Sabahtan başlayan her şey akşama neticelenmiş oluyor. Dostlukların, arkadaşlıkların ömrü kısaldıkça kısalıyor. Emeksiz yemek gibi bir ehemmiyeti yok hızla gelişip, çabuk tüketilmeye mahkum insan ilişkilerinin.
Eli tutmadan kolu gövdesinden söküp çıkarabiliyoruz. Samimiyetin sürekli sınandığı, samimiyetsizliğin ise taktire şeyan olduğu dönemlerden geçiyoruz.
Tenine dokunup, sevişebildiğmiz eşimize, sevgilimize güven duyarak sırtımızı dönüp uyuyamıyacak duruma geldik. Anında aldatılma olasılığımız oldukça yüksek...
Bir labirente tıkılmışız, orantısız güç uygulanıyor her birimize.
Kedi, fare, peynir ve kapan. Kimin kimi kapacağı, kimin kime yem olacağı bariz bir şekilde belli olsa da biz tabloya maviyi çiziyoruz hep! Umut etmek bile tuzağın içinde etken bir rol! Diğer bir değişle biçilmiş kaftan!
Çok eşlilik ahlaksızlık sayılabilirken belki de suç teşkil etmiyor. Konumuz bu değil, konumuz birbirimizi kandırıyoruz da değil. Net değiliz, belki bu da önemsiz.

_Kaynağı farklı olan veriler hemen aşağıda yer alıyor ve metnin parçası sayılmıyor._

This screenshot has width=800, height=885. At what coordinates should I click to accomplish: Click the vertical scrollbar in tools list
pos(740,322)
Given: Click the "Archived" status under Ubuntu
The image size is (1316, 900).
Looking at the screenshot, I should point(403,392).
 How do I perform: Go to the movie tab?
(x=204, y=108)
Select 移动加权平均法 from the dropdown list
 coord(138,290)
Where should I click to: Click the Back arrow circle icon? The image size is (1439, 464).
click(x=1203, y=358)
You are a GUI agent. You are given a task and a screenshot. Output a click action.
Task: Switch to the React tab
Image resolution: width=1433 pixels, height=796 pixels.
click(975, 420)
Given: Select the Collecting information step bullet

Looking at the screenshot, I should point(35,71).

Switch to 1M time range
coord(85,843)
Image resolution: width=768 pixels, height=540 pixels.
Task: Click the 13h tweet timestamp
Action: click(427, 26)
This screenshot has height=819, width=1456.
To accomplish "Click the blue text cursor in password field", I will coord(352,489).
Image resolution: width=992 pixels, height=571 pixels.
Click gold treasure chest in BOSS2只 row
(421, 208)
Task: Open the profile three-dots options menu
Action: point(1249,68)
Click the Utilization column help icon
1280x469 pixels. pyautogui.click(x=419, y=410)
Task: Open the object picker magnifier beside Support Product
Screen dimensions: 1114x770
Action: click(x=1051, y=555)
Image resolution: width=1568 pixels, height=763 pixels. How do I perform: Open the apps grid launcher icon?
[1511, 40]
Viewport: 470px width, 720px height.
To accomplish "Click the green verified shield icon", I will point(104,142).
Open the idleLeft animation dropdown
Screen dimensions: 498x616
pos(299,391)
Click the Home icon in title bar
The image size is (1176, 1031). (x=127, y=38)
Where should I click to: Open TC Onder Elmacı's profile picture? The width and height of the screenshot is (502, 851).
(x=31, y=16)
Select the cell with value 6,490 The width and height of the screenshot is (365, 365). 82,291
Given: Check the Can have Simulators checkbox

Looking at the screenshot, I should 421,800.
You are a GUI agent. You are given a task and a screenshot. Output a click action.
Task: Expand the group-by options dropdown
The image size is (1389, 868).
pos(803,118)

Sürekli karşımızdakini sınayarak, paranoyak bir yaşama hapis ediyoruz kendimizi. Mide, baş ağrları, uykusuzluk, depresyon, kansere kadar uzuyor yolumuz. Kendi kendimize laik gördüğümüz bu işte!
Bahşedilen bir ömrü dolu dolu ve kaliteli yaşamak dururken biz hem kendimizi hem etrafımızdakileri hasta ediyoruz. Ciddiye alınacak derecede hastayız biz!
Ne bok yemeğe geldiysek dünyaya işte onu yemeden gitmiyoruz.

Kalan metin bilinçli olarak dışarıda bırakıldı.